ABOUT THIS EXERCISE:
Lines with the string "language" are to be identified in the listing and copied.

---------- ENTRIES SUPPLIED ----------

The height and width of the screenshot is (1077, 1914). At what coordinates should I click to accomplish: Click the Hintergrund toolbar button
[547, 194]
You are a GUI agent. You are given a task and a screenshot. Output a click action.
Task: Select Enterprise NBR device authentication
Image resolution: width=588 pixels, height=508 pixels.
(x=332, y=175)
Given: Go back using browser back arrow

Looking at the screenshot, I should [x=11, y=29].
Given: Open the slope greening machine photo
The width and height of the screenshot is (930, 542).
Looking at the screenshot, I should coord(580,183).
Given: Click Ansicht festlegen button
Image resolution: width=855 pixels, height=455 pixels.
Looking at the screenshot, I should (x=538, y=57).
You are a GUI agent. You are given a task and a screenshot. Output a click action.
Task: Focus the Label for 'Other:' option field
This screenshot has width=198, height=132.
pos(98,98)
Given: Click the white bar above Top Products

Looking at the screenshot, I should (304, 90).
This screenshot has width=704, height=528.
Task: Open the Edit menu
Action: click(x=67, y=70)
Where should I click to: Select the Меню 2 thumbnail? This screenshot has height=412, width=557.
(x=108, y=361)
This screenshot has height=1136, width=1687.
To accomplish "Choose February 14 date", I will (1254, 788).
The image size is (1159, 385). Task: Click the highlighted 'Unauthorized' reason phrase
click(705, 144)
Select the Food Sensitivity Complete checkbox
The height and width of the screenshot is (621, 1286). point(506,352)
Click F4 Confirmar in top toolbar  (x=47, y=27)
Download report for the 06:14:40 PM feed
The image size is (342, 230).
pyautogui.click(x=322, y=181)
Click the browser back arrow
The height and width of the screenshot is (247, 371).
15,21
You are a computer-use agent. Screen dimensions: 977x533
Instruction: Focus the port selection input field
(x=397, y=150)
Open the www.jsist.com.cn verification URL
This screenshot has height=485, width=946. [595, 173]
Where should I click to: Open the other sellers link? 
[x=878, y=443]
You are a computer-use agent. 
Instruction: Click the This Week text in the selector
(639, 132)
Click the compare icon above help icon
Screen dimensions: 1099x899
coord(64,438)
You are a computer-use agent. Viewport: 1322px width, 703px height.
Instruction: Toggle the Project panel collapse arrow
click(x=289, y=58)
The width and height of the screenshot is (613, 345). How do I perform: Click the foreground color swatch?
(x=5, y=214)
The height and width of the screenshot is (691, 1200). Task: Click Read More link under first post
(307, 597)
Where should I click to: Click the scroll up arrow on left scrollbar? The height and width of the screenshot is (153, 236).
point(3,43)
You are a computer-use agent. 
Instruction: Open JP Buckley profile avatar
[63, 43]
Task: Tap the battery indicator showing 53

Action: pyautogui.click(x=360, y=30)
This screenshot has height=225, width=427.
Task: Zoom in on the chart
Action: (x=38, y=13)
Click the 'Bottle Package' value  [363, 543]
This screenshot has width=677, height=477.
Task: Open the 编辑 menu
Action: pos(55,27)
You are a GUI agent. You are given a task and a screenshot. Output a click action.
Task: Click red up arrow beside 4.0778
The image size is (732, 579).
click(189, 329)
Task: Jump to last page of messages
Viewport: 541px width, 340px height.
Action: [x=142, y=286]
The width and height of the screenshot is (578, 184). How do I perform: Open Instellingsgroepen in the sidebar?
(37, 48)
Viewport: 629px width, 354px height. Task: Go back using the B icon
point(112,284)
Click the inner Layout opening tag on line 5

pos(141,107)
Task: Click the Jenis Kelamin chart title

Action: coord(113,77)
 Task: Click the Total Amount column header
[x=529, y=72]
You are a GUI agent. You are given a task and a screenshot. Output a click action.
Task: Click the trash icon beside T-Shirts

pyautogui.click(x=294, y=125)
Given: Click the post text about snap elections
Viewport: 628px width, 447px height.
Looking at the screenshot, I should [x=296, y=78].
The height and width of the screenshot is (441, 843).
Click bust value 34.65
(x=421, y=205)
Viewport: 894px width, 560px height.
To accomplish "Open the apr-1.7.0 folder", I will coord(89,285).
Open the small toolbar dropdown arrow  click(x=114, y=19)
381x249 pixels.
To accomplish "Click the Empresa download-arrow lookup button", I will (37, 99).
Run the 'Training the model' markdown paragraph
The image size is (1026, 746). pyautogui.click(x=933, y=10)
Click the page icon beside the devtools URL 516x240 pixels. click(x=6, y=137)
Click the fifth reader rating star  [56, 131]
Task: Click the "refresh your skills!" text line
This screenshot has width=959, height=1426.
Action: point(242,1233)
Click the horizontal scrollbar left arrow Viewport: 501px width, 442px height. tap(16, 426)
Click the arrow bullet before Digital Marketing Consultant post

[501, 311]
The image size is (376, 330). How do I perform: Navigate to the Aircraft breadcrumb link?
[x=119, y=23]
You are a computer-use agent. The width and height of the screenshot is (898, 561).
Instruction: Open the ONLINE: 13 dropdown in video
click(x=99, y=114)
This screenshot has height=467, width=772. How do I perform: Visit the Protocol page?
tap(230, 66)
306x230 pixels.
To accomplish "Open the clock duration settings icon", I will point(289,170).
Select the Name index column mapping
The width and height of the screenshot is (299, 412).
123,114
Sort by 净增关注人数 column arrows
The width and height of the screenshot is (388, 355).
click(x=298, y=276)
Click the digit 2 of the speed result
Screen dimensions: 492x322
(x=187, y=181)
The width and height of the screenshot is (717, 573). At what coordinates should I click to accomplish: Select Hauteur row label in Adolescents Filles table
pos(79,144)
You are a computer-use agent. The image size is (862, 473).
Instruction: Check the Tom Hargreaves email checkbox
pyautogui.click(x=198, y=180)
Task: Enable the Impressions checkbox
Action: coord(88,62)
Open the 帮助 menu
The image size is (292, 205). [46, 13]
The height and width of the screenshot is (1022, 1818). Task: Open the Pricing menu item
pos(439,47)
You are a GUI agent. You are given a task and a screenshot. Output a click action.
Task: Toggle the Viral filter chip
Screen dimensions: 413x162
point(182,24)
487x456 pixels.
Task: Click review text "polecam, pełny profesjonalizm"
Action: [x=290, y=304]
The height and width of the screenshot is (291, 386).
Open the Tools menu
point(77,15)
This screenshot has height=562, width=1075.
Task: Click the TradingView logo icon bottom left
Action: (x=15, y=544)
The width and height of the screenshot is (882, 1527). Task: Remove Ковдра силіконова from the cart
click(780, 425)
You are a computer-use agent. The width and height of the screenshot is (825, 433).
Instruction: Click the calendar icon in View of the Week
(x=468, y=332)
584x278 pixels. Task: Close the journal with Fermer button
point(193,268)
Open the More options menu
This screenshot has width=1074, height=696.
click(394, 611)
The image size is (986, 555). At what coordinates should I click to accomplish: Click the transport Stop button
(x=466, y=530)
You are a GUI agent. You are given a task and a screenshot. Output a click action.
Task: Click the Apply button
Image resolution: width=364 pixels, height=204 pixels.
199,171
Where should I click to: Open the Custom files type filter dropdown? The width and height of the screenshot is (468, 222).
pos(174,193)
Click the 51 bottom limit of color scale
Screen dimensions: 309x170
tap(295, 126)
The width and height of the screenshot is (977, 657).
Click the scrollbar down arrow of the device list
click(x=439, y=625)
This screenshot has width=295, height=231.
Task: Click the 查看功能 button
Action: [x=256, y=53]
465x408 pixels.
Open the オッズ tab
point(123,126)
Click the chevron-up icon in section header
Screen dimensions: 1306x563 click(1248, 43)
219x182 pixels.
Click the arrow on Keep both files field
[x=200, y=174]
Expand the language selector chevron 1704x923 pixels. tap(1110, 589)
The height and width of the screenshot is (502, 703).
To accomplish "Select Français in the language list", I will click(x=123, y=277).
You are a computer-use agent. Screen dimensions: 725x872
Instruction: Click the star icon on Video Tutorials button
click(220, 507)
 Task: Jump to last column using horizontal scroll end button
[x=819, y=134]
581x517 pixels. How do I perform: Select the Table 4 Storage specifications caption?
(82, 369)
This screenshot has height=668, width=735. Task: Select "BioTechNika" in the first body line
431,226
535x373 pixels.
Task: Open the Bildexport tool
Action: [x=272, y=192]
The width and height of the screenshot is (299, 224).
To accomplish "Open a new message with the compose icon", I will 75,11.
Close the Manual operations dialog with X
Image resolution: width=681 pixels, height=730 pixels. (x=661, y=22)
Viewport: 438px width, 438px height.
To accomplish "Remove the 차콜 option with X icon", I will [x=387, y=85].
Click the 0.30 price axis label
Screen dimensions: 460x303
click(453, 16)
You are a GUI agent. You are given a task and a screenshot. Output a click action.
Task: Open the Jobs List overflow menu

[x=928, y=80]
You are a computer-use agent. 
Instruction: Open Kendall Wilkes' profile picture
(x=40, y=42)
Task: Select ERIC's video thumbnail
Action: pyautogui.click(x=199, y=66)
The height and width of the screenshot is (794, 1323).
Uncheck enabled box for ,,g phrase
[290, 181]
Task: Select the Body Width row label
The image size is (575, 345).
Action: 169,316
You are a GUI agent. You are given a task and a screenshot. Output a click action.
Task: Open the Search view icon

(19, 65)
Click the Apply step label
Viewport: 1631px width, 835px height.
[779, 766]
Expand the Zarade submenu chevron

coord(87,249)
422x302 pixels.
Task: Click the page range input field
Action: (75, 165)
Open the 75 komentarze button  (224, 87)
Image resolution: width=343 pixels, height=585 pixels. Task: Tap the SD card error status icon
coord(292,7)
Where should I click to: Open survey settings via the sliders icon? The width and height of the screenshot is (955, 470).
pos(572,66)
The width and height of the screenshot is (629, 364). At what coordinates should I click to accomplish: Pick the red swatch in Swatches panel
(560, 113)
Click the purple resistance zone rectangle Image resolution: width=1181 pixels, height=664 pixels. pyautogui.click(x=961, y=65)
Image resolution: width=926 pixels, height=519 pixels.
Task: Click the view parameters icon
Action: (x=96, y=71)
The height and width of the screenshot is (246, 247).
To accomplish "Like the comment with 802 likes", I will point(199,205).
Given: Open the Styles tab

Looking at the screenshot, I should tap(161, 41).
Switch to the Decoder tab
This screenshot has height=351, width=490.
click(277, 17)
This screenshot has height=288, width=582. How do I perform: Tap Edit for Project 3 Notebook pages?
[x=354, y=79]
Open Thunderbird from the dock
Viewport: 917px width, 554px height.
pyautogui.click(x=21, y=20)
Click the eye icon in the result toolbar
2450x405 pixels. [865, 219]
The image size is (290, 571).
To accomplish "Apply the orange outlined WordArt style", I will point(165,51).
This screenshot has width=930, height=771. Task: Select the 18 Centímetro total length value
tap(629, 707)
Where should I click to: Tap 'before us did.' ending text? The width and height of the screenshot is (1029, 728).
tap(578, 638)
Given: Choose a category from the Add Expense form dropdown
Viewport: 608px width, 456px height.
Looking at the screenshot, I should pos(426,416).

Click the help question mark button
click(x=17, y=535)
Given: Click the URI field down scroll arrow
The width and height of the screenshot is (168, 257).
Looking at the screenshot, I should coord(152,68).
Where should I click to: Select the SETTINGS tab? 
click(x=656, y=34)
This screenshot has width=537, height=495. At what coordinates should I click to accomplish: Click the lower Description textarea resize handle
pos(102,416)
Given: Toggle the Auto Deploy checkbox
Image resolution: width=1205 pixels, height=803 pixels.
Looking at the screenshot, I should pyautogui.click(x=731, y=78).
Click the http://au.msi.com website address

----------

SOLUTION:
Expand the language selector chevron 1704x923 pixels. tap(1110, 589)
To accomplish "Select Français in the language list", I will click(x=123, y=277).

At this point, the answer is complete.